■ Список заданий:
1. Проверьте, согласуются ли с фрагментом о смеховой культуре три утверждения: (а) по словам Бахтина, официальной средневековой культуре свойственна односторонняя серьезность тона; (б) люди духовного звания не бывали авторами пародий на церковную практику; (в) Рабан Мавр был аббатом в Фульде. На каждое ответьте «да» или «нет» и дословно приведите слова фрагмента, которые это решают.
2. Перепишите фрагмент о смеховой культуре, всё от «них этажей общественной» и вниз до «с его телом.», переименовав «праздники дураков» в «праздники глупцов».

━━━━━ Фрагмент страницы

Средневековье знает и вполне институциализированные формы либертинизма. Выходя за пределы официальной идеологии, они тем не менее обладают определенной нормативностью, выражая некоторый высший жизненный и нравственный идеал человечества. Это те проявления "карнавальной культуры", "гротескного реализма", которые описаны в известной книге М.М. Бахтина "Франсуа Рабле и народная культура Средневековья и Ренессанса". В сравнении с церковной традицией, которая составляет основной предмет нашего рассмотрения, они обладают двумя отличительными чертами. Во-первых, они представляют неофициальный, низовой, народный пласт культуры, не получивший своей доктринальной разработки и идеологически не оформленный. В этом смысле можно говорить о его маргинальности относительно господствующего в Средние века христианского мировоззрения. Во-вторых, этот культурный феномен в то же время оказывается тесно связанным с господствующей религиозной идеологией и практикой церкви, являя собой в некоторых отношениях их травестийное выражение. Он построен на пародировании, ироническом "снижении" доктринально-религиозного образа культуры, его смеховом дублировании и в этом смысле является дополнительным элементом мировоззрения, достраивающим несколько односторонний средневековый моральный идеал до некоторой цельности, придавая ему жизненную завершенность.

М.М. Бахтин подчеркивает, что для официальной средневековой культуры характерна "односторонняя серьезность тона". Каноническая церковная традиция, ориентированная на идеал страдательности и жертвенности, не допускала в него смеховые начала (в Евангелиях не было места смеху, шутке и иронии). Вытесненные из верх-

них этажей общественной жизни, они нашли себе приют там, где всегда и существовали - в празднике, гулянье, карнавале. В них продолжала жить традиция римских сатурналий. Особенно интересны в этом смысле "праздники дураков" и "пасхальный смех". Широко распространены были пародии Via различные формы церковной практики - молитвы, гимны, литании, литургию. Характерно, что зачастую авторами их были люди духовного звания. Известный деятель каролингского Возрождения фульдский аббат Рабан Мавр создал ироническую версию вечери, где, по его словам, распоряжается "вторая, дурацкая природа" человека. В таком качестве смеховая культура выражает амбивалентность самого средневекового идеала и представляет тот аспект нравственной жизни народа, который связан с землей, производящими силами природы, человеческим "естеством", эмоционально-чувственной составляющей человека, и прежде всего с его телом.

━━━━━━━━━━
━━━━━ Предоставленные сведения

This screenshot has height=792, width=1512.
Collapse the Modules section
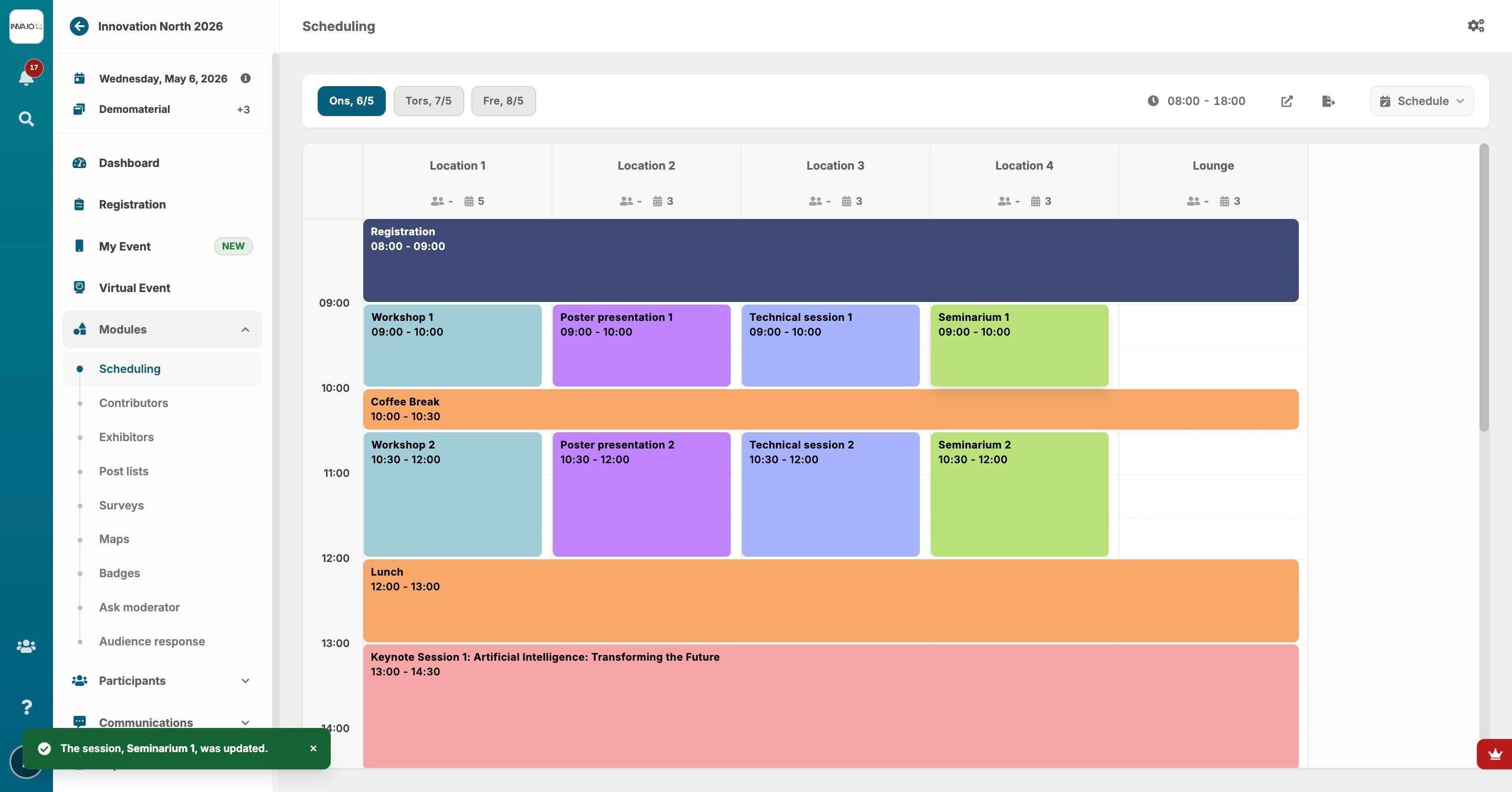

━━━━━━━━━━

■ Набор ответов:
1.
(а) Да: «для официальной средневековой культуры характерна "односторонняя серьезность тона"».
(б) Нет: «Характерно, что зачастую авторами их были люди духовного звания».
(в) Да: «фульдский аббат Рабан Мавр».

2.
них этажей общественной жизни, они нашли себе приют там, где всегда и существовали - в празднике, гулянье, карнавале. В них продолжала жить традиция римских сатурналий. Особенно интересны в этом смысле "праздники глупцов" и "пасхальный смех". Широко распространены были пародии Via различные формы церковной практики - молитвы, гимны, литании, литургию. Характерно, что зачастую авторами их были люди духовного звания. Известный деятель каролингского Возрождения фульдский аббат Рабан Мавр создал ироническую версию вечери, где, по его словам, распоряжается "вторая, дурацкая природа" человека. В таком качестве смеховая культура выражает амбивалентность самого средневекового идеала и представляет тот аспект нравственной жизни народа, который связан с землей, производящими силами природы, человеческим "естеством", эмоционально-чувственной составляющей человека, и прежде всего с его телом.